What the task requires: Please repeat, exactly and without pictures, the lines of the entries below that run from the one containing "Given: Click the Khan Academy leaf logo" through the one containing "Image resolution: width=1270".

**** Data under study ****

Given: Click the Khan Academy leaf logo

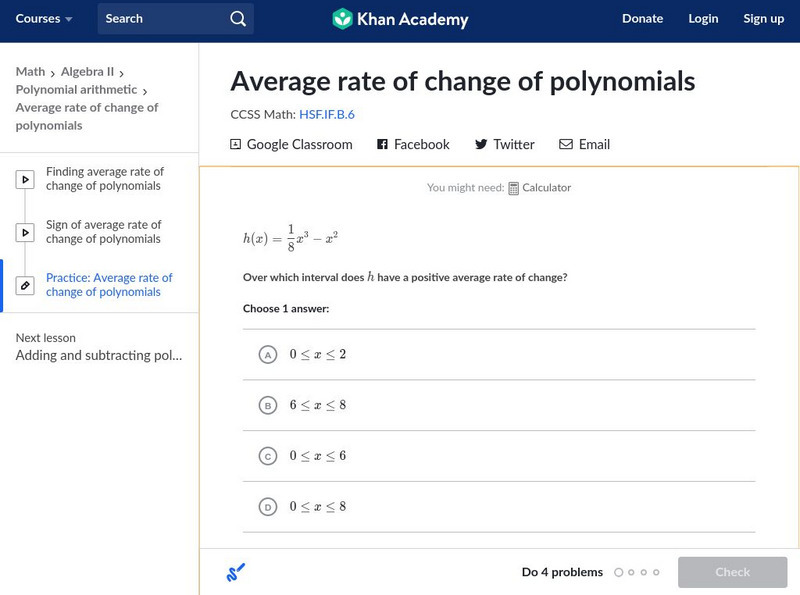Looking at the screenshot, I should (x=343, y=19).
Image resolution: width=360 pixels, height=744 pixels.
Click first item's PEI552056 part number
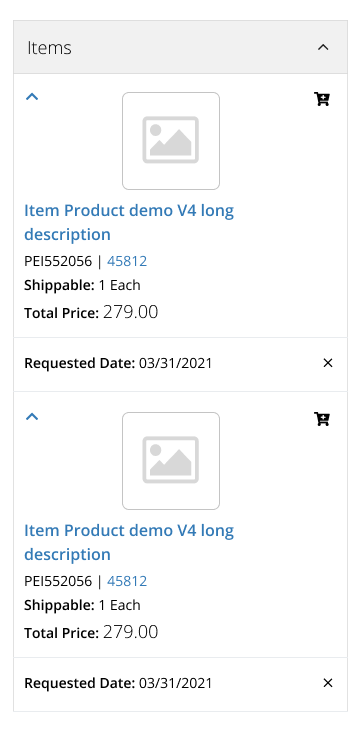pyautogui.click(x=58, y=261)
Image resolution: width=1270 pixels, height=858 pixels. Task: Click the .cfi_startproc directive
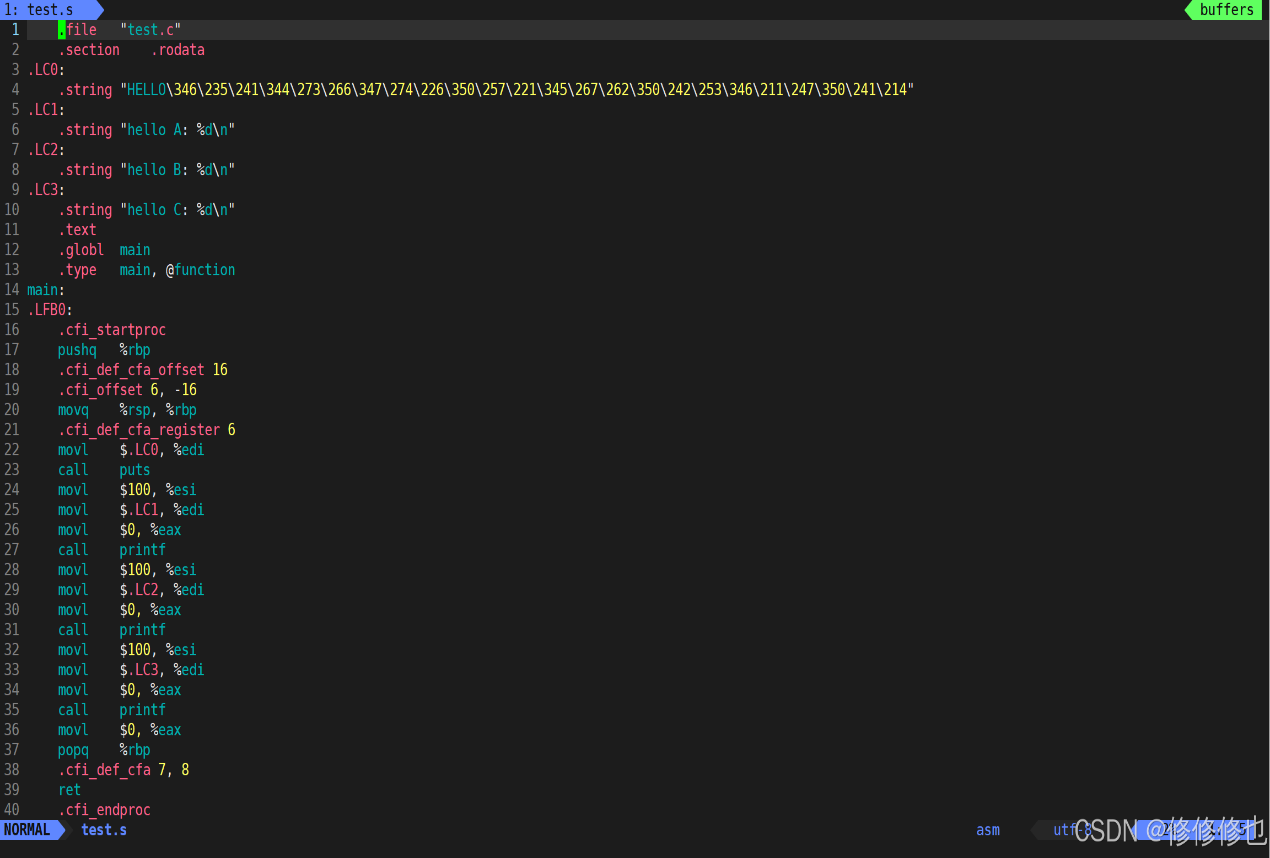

****
**** Data under study ****

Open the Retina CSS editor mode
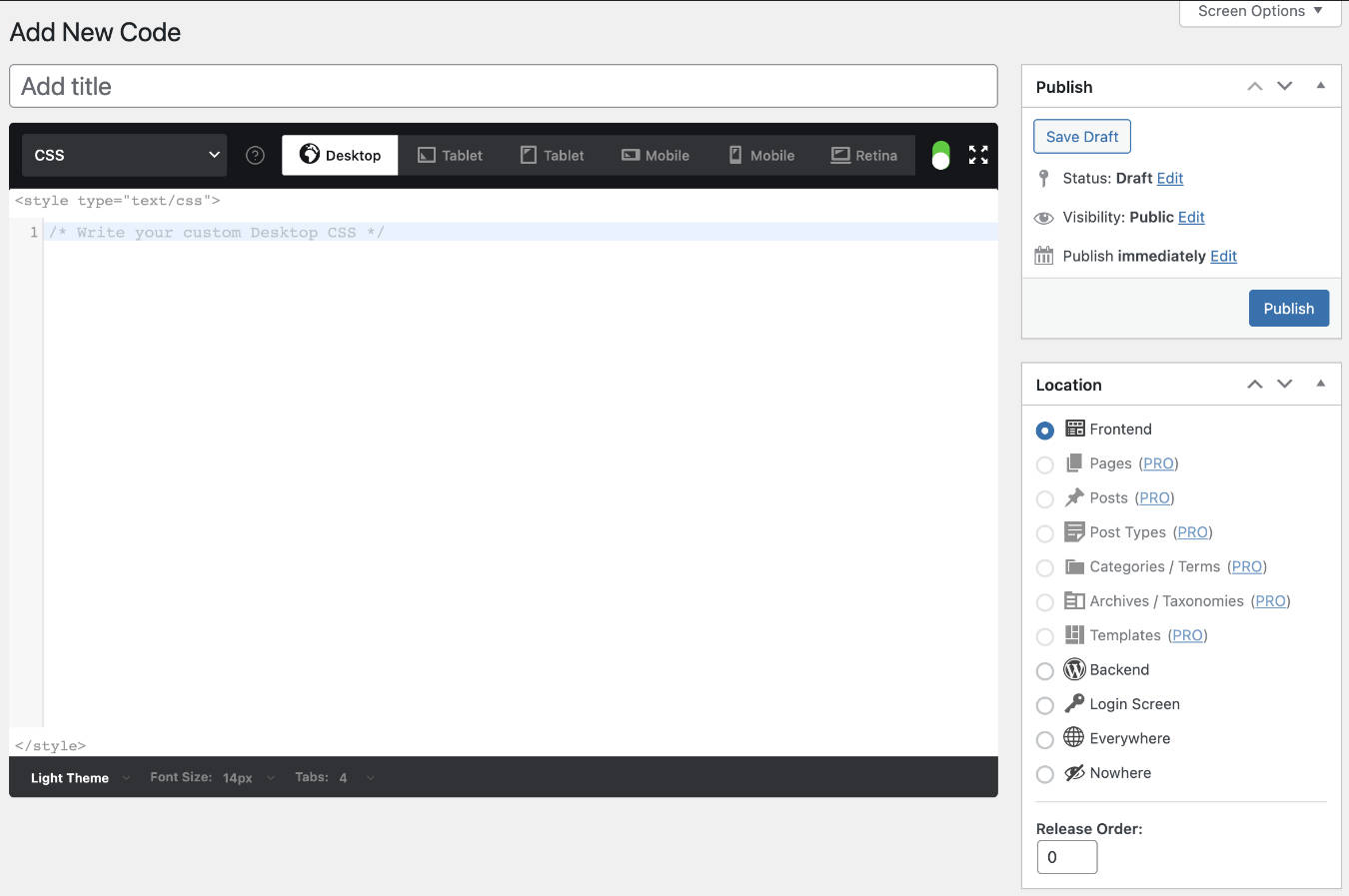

****

Response area:
Given: Click the Khan Academy leaf logo

Looking at the screenshot, I should (x=343, y=19).
Image resolution: width=360 pixels, height=744 pixels.
Click first item's PEI552056 part number
pyautogui.click(x=58, y=261)
Image resolution: width=1270 pixels, height=858 pixels. Task: Click the .cfi_startproc directive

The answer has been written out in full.